Pull every line of the entries that has the word "selector".

SUPPLIED ENTRIES Block Start

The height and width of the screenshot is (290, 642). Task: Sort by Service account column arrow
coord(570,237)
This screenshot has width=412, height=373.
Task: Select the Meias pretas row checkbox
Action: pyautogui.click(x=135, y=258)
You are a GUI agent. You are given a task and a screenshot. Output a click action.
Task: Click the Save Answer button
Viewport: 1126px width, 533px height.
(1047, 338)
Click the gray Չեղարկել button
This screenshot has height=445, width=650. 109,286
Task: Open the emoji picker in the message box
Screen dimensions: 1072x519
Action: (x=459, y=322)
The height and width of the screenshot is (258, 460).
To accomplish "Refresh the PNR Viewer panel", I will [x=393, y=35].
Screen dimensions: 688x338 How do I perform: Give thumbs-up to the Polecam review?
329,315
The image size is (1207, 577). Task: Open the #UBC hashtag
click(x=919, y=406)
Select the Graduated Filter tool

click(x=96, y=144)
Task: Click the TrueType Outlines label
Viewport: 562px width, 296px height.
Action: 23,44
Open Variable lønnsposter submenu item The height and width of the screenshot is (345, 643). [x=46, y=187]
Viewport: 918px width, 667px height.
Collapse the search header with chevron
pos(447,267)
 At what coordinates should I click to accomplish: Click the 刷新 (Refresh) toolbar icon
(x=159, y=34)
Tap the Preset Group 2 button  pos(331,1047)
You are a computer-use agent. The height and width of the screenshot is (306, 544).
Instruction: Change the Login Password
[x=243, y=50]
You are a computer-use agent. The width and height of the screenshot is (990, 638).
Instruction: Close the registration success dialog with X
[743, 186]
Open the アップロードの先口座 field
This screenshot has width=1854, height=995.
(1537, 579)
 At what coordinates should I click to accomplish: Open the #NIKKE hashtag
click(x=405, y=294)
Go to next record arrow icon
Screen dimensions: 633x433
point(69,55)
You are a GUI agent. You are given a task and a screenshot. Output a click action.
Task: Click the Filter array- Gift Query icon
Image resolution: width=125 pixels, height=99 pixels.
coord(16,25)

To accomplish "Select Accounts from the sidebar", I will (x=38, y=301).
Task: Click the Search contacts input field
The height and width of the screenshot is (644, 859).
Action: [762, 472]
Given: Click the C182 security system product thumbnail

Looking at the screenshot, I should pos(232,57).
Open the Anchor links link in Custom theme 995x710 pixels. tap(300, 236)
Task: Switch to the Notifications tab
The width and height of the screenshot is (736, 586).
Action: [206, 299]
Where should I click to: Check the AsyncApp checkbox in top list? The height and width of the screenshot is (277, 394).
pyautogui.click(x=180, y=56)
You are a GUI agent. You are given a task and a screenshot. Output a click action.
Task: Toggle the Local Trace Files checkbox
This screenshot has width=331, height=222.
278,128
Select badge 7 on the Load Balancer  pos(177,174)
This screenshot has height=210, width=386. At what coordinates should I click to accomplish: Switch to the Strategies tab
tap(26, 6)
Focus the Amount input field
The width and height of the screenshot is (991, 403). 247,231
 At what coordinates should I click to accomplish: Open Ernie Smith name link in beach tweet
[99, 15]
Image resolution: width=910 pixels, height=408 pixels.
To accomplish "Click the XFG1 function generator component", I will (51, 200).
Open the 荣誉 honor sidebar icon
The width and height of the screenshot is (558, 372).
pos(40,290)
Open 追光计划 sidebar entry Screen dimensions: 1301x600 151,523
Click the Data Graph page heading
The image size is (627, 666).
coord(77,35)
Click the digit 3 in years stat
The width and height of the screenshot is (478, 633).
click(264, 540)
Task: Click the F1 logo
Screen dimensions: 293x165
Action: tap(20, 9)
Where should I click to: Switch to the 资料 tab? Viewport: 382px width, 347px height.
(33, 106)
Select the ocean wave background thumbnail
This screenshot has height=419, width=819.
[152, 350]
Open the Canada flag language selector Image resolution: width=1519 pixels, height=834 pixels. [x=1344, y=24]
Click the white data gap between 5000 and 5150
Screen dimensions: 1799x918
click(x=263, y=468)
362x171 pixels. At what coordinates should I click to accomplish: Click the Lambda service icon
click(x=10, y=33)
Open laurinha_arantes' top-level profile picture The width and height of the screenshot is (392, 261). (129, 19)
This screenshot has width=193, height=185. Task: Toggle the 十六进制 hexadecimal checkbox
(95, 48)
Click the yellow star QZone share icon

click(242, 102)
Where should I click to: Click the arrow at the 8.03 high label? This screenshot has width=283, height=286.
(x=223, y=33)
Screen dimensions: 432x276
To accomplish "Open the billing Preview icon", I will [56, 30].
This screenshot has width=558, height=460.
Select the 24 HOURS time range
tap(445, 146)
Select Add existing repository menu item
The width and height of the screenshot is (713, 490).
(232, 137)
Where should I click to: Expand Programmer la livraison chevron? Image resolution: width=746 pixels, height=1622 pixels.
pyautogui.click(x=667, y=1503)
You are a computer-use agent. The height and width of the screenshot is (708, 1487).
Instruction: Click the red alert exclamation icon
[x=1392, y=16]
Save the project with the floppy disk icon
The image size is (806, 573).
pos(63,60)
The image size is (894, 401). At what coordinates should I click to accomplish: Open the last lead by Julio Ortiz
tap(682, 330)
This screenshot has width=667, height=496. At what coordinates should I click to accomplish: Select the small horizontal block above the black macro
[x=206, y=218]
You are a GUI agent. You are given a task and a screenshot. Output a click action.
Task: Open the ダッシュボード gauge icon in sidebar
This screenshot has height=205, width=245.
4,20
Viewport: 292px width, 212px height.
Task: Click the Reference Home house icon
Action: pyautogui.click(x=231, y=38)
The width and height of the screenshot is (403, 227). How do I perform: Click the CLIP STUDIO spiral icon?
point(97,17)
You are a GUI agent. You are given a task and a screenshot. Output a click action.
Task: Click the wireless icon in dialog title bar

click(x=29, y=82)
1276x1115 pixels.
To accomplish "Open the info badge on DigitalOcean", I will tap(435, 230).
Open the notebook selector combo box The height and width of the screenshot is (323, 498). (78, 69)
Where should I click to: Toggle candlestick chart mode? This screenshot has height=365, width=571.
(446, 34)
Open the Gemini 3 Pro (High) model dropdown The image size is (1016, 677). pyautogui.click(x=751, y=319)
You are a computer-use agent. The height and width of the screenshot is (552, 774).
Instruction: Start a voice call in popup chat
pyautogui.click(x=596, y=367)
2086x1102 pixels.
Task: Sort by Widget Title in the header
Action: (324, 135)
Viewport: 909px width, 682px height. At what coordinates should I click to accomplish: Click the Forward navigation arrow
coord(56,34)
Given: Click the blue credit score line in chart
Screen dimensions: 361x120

SUPPLIED ENTRIES Block End

▶ _ANSWER SECTION_:
Open the Canada flag language selector Image resolution: width=1519 pixels, height=834 pixels. [x=1344, y=24]
Open the notebook selector combo box The height and width of the screenshot is (323, 498). (78, 69)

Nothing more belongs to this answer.